- **Problem statement**: For the records below, give the number of lines containing the word "agent" and no other text.

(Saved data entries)
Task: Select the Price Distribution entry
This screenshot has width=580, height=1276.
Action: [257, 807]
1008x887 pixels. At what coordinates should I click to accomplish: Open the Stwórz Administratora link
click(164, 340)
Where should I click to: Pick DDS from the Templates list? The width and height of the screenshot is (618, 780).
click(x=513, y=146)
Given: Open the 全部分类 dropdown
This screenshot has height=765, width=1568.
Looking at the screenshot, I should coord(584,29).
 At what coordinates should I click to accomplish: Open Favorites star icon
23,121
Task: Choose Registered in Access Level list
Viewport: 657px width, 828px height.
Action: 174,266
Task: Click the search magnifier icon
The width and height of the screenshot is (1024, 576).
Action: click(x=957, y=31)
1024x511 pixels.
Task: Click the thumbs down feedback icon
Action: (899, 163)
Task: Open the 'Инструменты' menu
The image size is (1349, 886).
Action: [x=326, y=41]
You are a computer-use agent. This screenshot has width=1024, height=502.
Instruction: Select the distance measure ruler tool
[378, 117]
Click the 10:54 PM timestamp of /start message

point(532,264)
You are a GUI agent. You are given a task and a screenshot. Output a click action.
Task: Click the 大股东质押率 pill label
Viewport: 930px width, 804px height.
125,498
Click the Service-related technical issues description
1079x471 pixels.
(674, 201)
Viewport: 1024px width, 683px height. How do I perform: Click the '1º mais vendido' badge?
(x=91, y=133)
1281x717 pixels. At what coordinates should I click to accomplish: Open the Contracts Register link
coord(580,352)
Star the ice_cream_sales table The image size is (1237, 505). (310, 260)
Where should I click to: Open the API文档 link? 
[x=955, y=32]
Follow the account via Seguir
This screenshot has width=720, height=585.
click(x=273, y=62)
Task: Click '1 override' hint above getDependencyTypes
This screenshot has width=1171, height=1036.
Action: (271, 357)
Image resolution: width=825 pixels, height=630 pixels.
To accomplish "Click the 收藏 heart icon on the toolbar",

- **Worked solution**: 2